You are viewing a plain text version of this content. The canonical link for it is here.
Posted to user@spark.apache.org by Bill Schwanitz <bi...@bilsch.org> on 2017/03/01 16:21:54 UTC
question on transforms for spark 2.0 dataset
Hi all,
I'm fairly new to spark and scala so bear with me.
I'm working with a dataset containing a set of column / fields. The data is
stored in hdfs as parquet and is sourced from a postgres box so fields and
values are reasonably well formed. We are in the process of trying out a
switch from pentaho and various sql databases to pulling data into hdfs and
applying transforms / new datasets with processing being done in spark (
and other tools - evaluation )
A rough version of the code I'm running so far:
val sample_data = spark.read.parquet("my_data_input")
val example_row = spark.sql("select * from parquet.my_data_input where id =
123").head
I want to apply a trim operation on a set of fields - lets call them
field1, field2, field3 and field4.
What is the best way to go about applying those trims and creating a new
dataset? Can I apply the trip to all fields in a single map? or do I need
to apply multiple map functions?
When I try the map ( even with a single )

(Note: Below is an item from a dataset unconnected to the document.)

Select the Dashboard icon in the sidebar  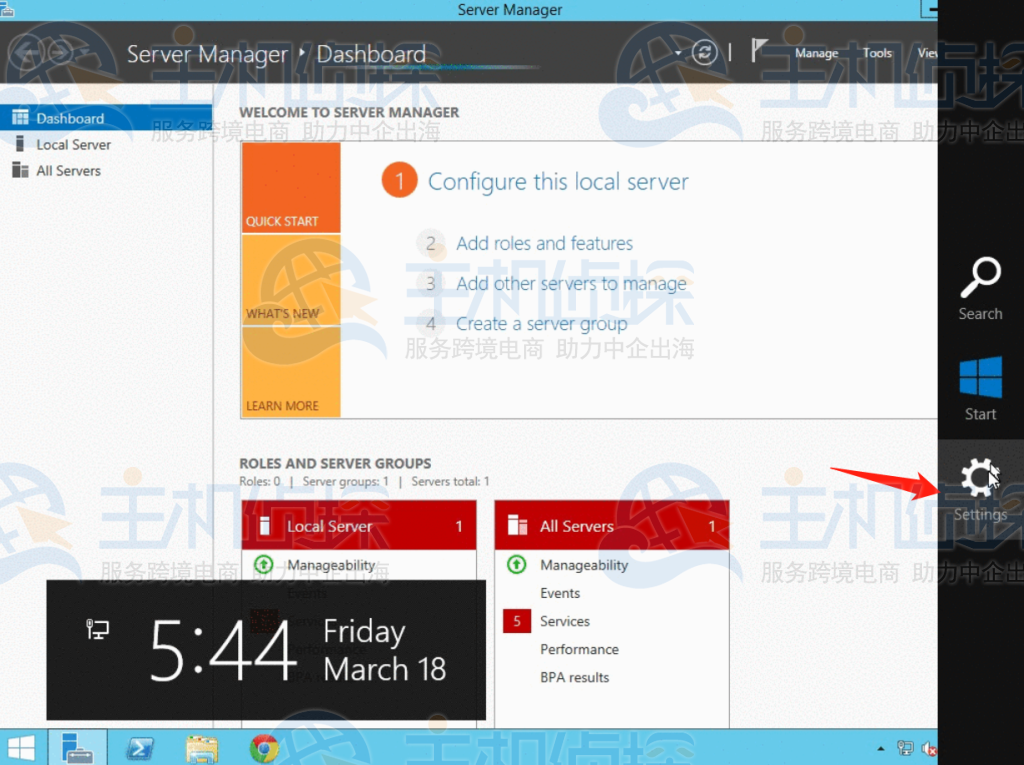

scala> val transformed_data = sample_data.map(
| _.trim(col("field1"))
| .trim(col("field2"))
| .trim(col("field3"))
| .trim(col("field4"))
| )
I end up with the following error:
<console>:26: error: value trim is not a member of org.apache.spark.sql.Row
_.trim(col("field1"))
^
Any ideas / guidance would be appreciated!

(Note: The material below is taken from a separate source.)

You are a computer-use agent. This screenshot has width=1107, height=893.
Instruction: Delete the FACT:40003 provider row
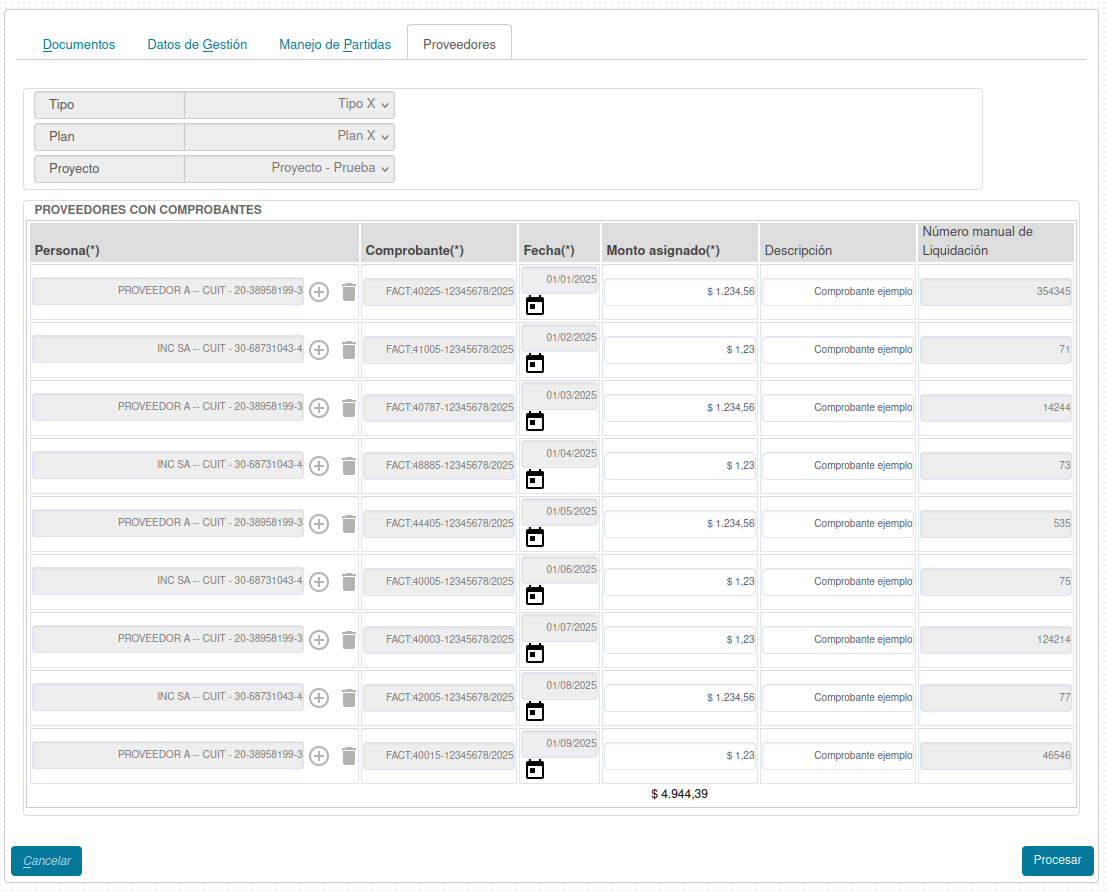point(348,640)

Re: question on transforms for spark 2.0 dataset
Posted by Bill Schwanitz <bi...@bilsch.org>.
Subhash,
Yea that did the trick thanks!
On Wed, Mar 1, 2017 at 12:20 PM, Subhash Sriram <su...@gmail.com>
wrote:
> If I am understanding your problem correctly, I think you can just create
> a new DataFrame that is a transformation of sample_data by first
> registering sample_data as a temp table.
>
> //Register temp table
> sample_data.createOrReplaceTempView("sql_sample_data")
>
> //Create new DataSet with transformed values
> val transformed = spark.sql("select trim(field1) as field1, trim(field2)

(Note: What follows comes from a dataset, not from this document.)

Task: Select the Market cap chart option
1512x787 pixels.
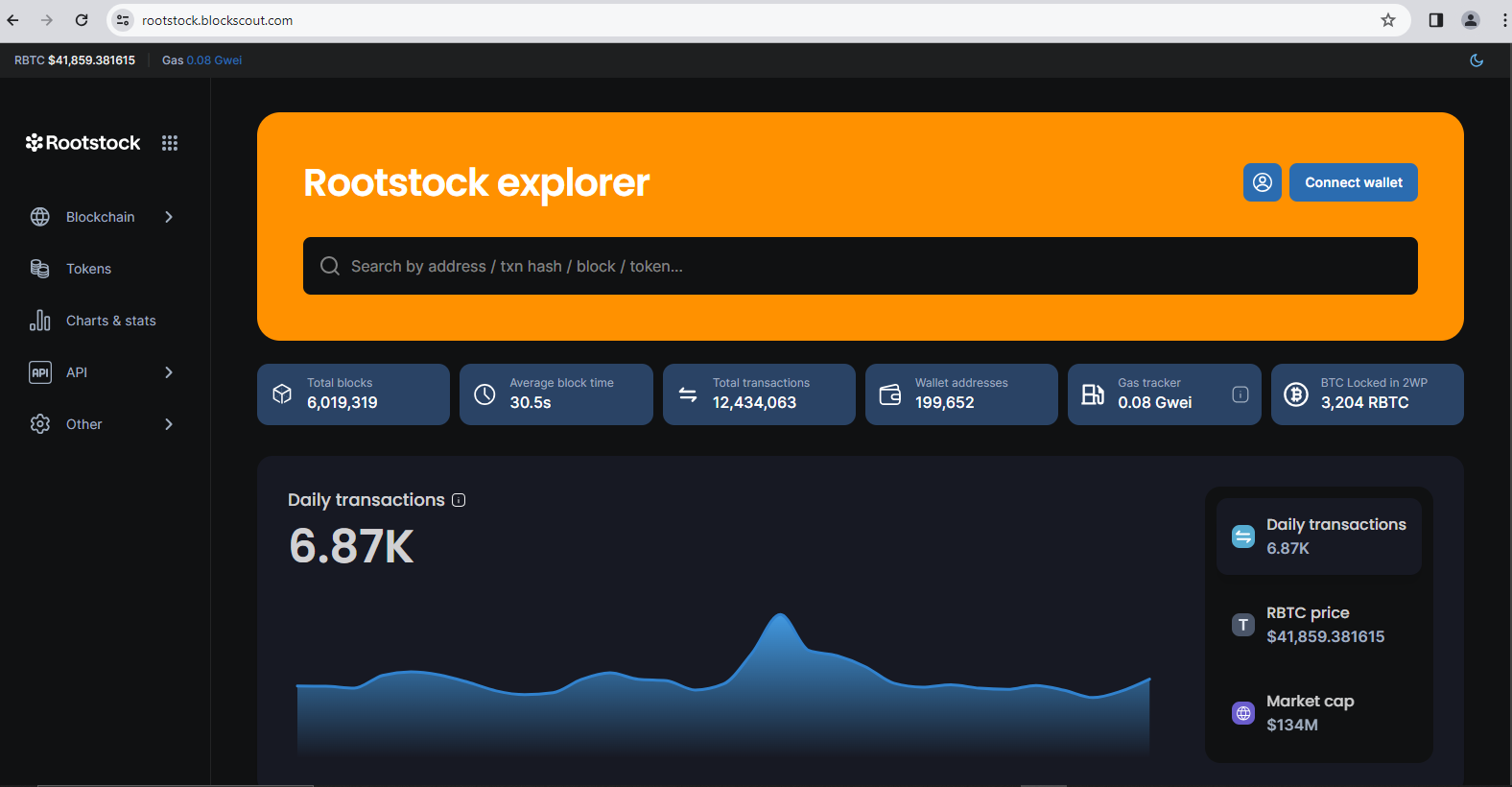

> as field2...... from sql_sample_data")
>
> //Test
> transformed.show(10)
>
> I hope that helps!
> Subhash
>
>
> On Wed, Mar 1, 2017 at 12:04 PM, Marco Mistroni <mm...@gmail.com>
> wrote:
>
>> Hi I think u need an UDF if u want to transform a column....
>> Hth
>>
>> On 1 Mar 2017 4:22 pm, "Bill Schwanitz" <bi...@bilsch.org> wrote:
>>
>>> Hi all,
>>>
>>> I'm fairly new to spark and scala so bear with me.
>>>
>>> I'm working with a dataset containing a set of column / fields. The data
>>> is stored in hdfs as parquet and is sourced from a postgres box so fields
>>> and values are reasonably well formed. We are in the process of trying out
>>> a switch from pentaho and various sql databases to pulling data into hdfs
>>> and applying transforms / new datasets with processing being done in spark
>>> ( and other tools - evaluation )
>>>
>>> A rough version of the code I'm running so far:
>>>
>>> val sample_data = spark.read.parquet("my_data_input")
>>>
>>> val example_row = spark.sql("select * from parquet.my_data_input where
>>> id = 123").head
>>>
>>> I want to apply a trim operation on a set of fields - lets call them
>>> field1, field2, field3 and field4.
>>>
>>> What is the best way to go about applying those trims and creating a new
>>> dataset? Can I apply the trip to all fields in a single map? or do I need
>>> to apply multiple map functions?
>>>
>>> When I try the map ( even with a single )
>>>
>>> scala> val transformed_data = sample_data.map(
>>> | _.trim(col("field1"))
>>> | .trim(col("field2"))
>>> | .trim(col("field3"))
>>> | .trim(col("field4"))
>>> | )
>>>
>>> I end up with the following error:
>>>
>>> <console>:26: error: value trim is not a member of
>>> org.apache.spark.sql.Row
>>> _.trim(col("field1"))
>>> ^
>>>
>>> Any ideas / guidance would be appreciated!
>>>
>>
>
Re: question on transforms for spark 2.0 dataset
Posted by Subhash Sriram <su...@gmail.com>.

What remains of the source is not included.